## WHAT THE EXERCISE ASKS
Beginning with the line that holds "Task: Click the Geolocation... button" and ending with the last line below, repeat each line exactly, leaving any pictures out.

## INFORMATION GIVEN
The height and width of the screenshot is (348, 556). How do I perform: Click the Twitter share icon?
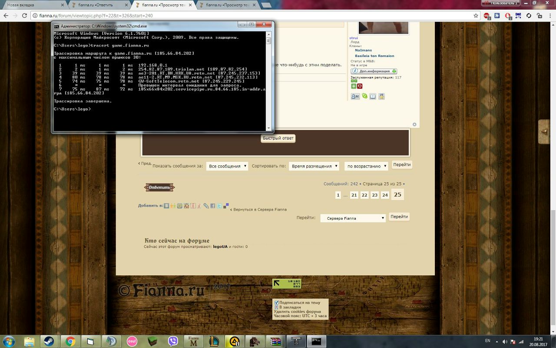point(219,206)
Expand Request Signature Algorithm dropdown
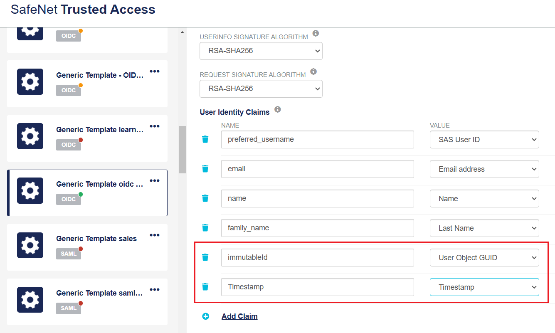This screenshot has height=333, width=555. (261, 89)
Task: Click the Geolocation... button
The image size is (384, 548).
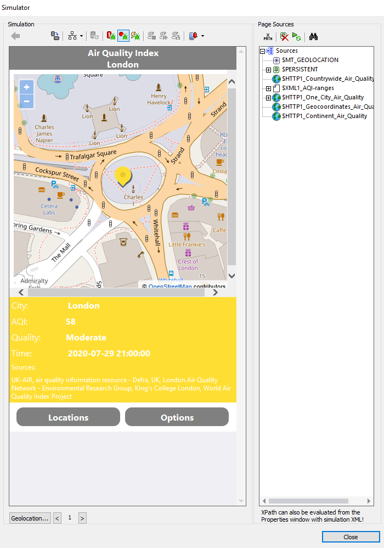Action: coord(30,518)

## WRITTEN RESPONSE
Task: Click the Geolocation... button
The image size is (384, 548).
Action: coord(30,518)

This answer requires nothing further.